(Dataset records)
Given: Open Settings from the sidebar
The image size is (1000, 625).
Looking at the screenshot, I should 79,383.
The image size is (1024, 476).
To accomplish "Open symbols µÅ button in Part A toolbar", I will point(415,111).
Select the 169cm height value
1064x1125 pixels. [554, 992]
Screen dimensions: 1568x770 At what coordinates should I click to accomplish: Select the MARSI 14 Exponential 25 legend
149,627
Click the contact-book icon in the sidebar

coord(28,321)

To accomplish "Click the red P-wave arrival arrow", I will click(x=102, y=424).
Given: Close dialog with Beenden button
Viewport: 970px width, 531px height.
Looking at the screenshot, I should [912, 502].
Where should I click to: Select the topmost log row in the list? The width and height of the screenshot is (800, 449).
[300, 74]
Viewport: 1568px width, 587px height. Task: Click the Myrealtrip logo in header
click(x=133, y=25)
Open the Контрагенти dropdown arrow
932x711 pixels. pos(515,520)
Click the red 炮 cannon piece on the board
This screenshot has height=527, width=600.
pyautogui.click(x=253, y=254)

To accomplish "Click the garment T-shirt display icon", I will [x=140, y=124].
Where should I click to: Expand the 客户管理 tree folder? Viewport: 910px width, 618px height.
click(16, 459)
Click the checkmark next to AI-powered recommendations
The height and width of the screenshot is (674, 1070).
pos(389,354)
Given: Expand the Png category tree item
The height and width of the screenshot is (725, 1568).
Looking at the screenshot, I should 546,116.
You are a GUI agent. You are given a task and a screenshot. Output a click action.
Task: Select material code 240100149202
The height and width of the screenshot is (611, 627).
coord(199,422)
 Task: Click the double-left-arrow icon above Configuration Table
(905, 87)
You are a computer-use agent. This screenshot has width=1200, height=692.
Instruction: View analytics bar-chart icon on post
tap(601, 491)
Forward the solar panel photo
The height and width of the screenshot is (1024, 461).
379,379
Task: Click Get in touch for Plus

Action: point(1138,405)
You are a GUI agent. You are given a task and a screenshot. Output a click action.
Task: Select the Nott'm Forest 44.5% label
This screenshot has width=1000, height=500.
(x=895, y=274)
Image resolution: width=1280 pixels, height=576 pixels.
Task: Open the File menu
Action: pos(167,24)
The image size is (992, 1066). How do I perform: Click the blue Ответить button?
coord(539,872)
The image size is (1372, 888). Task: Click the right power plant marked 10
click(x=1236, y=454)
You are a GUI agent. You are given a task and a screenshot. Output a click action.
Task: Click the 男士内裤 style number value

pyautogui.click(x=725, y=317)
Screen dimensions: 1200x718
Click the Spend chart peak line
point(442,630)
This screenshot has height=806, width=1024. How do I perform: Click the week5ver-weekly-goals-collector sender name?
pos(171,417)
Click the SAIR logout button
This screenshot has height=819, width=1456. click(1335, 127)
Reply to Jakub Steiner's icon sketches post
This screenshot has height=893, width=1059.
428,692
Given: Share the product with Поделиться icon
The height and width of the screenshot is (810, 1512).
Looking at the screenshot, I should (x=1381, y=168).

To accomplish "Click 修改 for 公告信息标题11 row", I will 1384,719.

• [Work request] Take the entries above and transcribe them in full.

• [Worked solution]
Given: Open Settings from the sidebar
The image size is (1000, 625).
Looking at the screenshot, I should 79,383.
The image size is (1024, 476).
To accomplish "Open symbols µÅ button in Part A toolbar", I will point(415,111).
Select the 169cm height value
1064x1125 pixels. [554, 992]
Screen dimensions: 1568x770 At what coordinates should I click to accomplish: Select the MARSI 14 Exponential 25 legend
149,627
Click the contact-book icon in the sidebar

coord(28,321)

To accomplish "Click the red P-wave arrival arrow", I will click(x=102, y=424).
Given: Close dialog with Beenden button
Viewport: 970px width, 531px height.
Looking at the screenshot, I should [912, 502].
Where should I click to: Select the topmost log row in the list? The width and height of the screenshot is (800, 449).
[300, 74]
Viewport: 1568px width, 587px height. Task: Click the Myrealtrip logo in header
click(x=133, y=25)
Open the Контрагенти dropdown arrow
932x711 pixels. pos(515,520)
Click the red 炮 cannon piece on the board
This screenshot has height=527, width=600.
pyautogui.click(x=253, y=254)

To accomplish "Click the garment T-shirt display icon", I will [x=140, y=124].
Where should I click to: Expand the 客户管理 tree folder? Viewport: 910px width, 618px height.
click(16, 459)
Click the checkmark next to AI-powered recommendations
The height and width of the screenshot is (674, 1070).
pos(389,354)
Given: Expand the Png category tree item
The height and width of the screenshot is (725, 1568).
Looking at the screenshot, I should 546,116.
You are a GUI agent. You are given a task and a screenshot. Output a click action.
Task: Select material code 240100149202
The height and width of the screenshot is (611, 627).
coord(199,422)
 Task: Click the double-left-arrow icon above Configuration Table
(905, 87)
You are a computer-use agent. This screenshot has width=1200, height=692.
Instruction: View analytics bar-chart icon on post
tap(601, 491)
Forward the solar panel photo
The height and width of the screenshot is (1024, 461).
379,379
Task: Click Get in touch for Plus

Action: point(1138,405)
You are a GUI agent. You are given a task and a screenshot. Output a click action.
Task: Select the Nott'm Forest 44.5% label
This screenshot has width=1000, height=500.
(x=895, y=274)
Image resolution: width=1280 pixels, height=576 pixels.
Task: Open the File menu
Action: pos(167,24)
The image size is (992, 1066). How do I perform: Click the blue Ответить button?
coord(539,872)
The image size is (1372, 888). Task: Click the right power plant marked 10
click(x=1236, y=454)
You are a GUI agent. You are given a task and a screenshot. Output a click action.
Task: Click the 男士内裤 style number value

pyautogui.click(x=725, y=317)
Screen dimensions: 1200x718
Click the Spend chart peak line
point(442,630)
This screenshot has height=806, width=1024. How do I perform: Click the week5ver-weekly-goals-collector sender name?
pos(171,417)
Click the SAIR logout button
This screenshot has height=819, width=1456. click(1335, 127)
Reply to Jakub Steiner's icon sketches post
This screenshot has height=893, width=1059.
428,692
Given: Share the product with Поделиться icon
The height and width of the screenshot is (810, 1512).
Looking at the screenshot, I should (x=1381, y=168).

To accomplish "Click 修改 for 公告信息标题11 row", I will 1384,719.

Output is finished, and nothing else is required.